Abstract

To compare the angles of approach and area of exposure to the anterior communicating artery (AComA) complex associated with pterional (PT), orbitopterional (OPT), and orbitozygomatic (OZ) craniotomies before and after gyrus rectus resection. PT, OPT, and OZ craniotomies were performed on both sides of four heads, and the angles of approach and area of exposure to the AComA complex were measured before and after resection of the gyrus rectus. The vertical angle of approach increased significantly among the PT and OPT (P = 0.001), PT and OZ (P = 0.001), and OPT and OZ approaches (P = 0.005). The horizontal angle of approach was significantly larger between the PT to OPT (P = 0.001) and PT to OZ (P = 0.001) approaches but not between the OPT and OZ approaches (P = 0.757).
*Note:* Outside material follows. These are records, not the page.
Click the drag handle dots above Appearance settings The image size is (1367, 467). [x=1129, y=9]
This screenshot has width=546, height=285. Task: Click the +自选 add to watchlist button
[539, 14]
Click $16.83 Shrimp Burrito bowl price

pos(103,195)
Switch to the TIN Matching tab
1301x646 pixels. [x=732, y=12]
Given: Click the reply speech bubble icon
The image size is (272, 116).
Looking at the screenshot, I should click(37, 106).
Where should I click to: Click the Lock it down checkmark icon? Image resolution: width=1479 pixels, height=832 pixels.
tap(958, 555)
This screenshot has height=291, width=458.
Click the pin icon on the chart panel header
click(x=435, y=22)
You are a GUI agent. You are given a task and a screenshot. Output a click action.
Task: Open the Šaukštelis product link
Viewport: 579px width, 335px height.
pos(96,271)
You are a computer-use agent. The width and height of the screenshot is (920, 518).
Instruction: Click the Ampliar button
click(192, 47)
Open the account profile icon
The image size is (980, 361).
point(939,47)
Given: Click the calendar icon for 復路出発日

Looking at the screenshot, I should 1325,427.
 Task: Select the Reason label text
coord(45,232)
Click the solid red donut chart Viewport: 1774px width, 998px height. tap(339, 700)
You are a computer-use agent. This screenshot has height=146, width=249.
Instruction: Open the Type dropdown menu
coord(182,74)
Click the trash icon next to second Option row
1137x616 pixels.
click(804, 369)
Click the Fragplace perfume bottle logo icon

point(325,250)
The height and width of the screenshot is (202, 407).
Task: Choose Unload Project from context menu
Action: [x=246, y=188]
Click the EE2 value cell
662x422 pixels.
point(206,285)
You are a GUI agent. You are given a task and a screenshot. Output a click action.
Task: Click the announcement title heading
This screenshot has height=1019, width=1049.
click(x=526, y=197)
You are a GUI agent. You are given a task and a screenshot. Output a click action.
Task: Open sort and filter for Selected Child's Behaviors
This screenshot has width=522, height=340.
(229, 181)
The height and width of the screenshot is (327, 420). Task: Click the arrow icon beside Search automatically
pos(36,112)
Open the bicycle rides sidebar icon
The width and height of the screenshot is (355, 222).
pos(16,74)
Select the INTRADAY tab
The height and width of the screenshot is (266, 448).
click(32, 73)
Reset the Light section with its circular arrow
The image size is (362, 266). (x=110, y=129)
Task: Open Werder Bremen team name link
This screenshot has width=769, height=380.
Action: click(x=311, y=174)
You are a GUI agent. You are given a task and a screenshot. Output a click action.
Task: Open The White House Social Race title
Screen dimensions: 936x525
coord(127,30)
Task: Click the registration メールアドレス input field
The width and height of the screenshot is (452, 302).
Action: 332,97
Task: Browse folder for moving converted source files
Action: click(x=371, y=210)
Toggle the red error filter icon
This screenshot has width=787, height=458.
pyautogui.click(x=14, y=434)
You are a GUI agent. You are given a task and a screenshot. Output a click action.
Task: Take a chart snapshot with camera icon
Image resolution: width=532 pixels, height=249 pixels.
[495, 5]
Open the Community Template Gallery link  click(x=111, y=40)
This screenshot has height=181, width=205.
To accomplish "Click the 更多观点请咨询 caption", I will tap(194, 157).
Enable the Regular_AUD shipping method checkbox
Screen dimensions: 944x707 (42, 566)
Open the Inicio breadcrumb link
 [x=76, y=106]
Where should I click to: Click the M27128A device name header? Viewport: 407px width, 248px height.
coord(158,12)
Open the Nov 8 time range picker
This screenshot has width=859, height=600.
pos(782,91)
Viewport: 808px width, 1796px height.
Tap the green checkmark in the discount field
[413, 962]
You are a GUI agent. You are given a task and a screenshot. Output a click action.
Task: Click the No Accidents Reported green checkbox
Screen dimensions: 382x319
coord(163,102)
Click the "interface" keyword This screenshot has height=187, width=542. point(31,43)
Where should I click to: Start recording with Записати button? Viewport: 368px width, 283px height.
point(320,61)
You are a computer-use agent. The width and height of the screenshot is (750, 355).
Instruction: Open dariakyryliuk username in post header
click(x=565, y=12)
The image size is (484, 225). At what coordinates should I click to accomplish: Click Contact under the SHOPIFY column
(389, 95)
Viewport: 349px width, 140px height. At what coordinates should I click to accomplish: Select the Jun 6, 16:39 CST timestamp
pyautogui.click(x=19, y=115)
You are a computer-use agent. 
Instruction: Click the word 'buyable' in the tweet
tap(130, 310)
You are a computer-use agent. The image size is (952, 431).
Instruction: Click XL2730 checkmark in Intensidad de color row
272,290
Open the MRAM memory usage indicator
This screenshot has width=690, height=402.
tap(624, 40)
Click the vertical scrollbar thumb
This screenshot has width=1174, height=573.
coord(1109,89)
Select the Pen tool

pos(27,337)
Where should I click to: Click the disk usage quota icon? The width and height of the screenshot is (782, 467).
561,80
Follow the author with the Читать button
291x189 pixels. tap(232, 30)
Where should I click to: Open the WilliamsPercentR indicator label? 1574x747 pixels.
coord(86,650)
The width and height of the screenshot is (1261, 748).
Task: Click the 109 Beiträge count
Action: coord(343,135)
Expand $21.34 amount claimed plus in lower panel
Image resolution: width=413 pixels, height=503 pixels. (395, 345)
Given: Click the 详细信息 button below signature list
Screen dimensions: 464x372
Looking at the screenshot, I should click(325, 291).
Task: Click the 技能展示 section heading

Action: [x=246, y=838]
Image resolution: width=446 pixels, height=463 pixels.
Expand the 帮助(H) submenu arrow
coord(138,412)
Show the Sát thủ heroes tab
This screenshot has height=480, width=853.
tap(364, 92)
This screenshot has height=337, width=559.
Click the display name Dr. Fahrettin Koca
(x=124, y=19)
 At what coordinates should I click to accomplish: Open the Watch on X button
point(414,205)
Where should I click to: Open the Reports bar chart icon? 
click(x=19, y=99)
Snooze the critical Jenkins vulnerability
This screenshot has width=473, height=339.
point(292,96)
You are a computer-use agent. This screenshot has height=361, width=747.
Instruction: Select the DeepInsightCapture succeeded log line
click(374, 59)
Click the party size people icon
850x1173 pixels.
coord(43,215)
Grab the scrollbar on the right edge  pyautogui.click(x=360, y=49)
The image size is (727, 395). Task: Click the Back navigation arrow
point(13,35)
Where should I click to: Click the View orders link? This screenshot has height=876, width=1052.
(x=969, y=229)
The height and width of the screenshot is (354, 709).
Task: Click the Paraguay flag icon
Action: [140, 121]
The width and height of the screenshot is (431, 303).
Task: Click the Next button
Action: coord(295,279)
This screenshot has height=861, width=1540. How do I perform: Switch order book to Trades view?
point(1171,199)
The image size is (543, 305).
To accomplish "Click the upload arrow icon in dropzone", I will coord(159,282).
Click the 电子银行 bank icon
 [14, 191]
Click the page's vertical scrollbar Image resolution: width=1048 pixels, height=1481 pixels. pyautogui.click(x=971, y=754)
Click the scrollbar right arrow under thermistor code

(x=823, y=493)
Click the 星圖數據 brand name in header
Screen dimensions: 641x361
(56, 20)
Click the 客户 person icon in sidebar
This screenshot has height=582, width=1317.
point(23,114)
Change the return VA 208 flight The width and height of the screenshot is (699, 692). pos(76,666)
After gyrus rectus resection, the vertical and horizontal angles of approach increased significantly for the PT approach but not for the OPT and OZ approaches. The area of exposure to the AComA complex increased progressively from the PT to OPT to OZ approach but did not reach statistical significance (P = 0.124). Resection of the gyrus rectus resulted in significant relative gains in the area of exposure for the PT (P = 0.01) and OPT (P = 0.04) approaches but not for the OZ approach (P = 0.88). The vertical and horizontal angles of approach to the AComA complex are significantly larger for the OPT and OZ approaches compared with the PT approach. Use of the OZ approach may decrease the need for frontal lobe retraction and resection of the gyrus rectus.